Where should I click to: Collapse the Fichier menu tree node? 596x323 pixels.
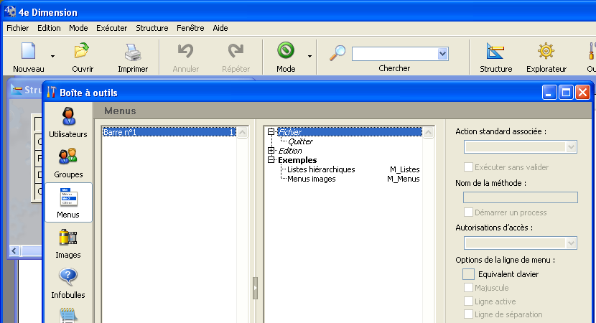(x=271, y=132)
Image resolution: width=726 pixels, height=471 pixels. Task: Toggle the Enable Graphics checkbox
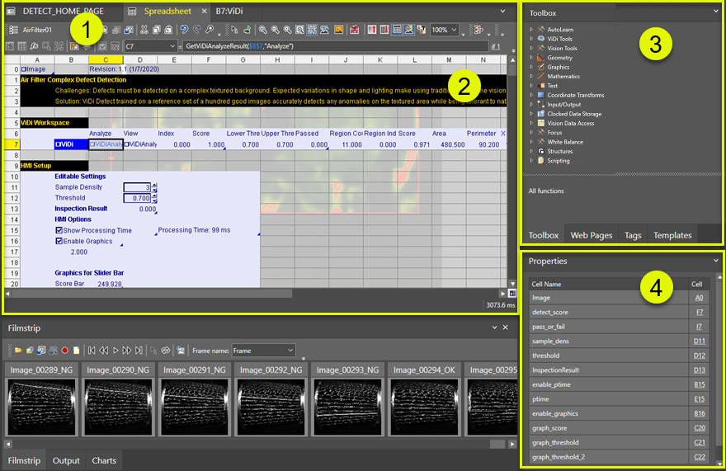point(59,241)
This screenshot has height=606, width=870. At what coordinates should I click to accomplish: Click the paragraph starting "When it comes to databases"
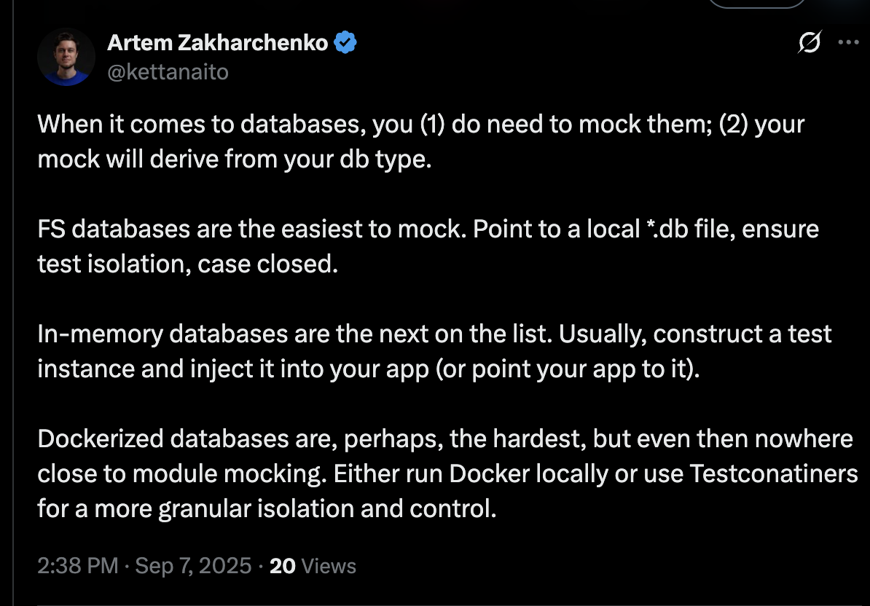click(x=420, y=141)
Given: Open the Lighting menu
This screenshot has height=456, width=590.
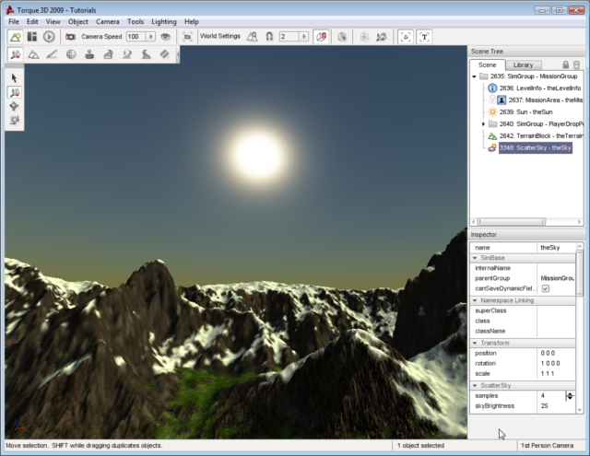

┄┄┄┄┄┄┄┄┄┄┄┄┄┄┄┄┄┄┄┄

EXERCISE REQUIREMENTS -> Return the material in full, word for word, and skip the pictures.

FINISHED EXERCISE ->
Where should I click to: Collapse the Fichier menu tree node? 596x323 pixels.
(x=271, y=132)
Image resolution: width=726 pixels, height=471 pixels. Task: Toggle the Enable Graphics checkbox
point(59,241)
This screenshot has height=606, width=870. At what coordinates should I click to accomplish: Click the paragraph starting "When it comes to databases"
click(x=420, y=141)
Given: Open the Lighting menu
This screenshot has height=456, width=590.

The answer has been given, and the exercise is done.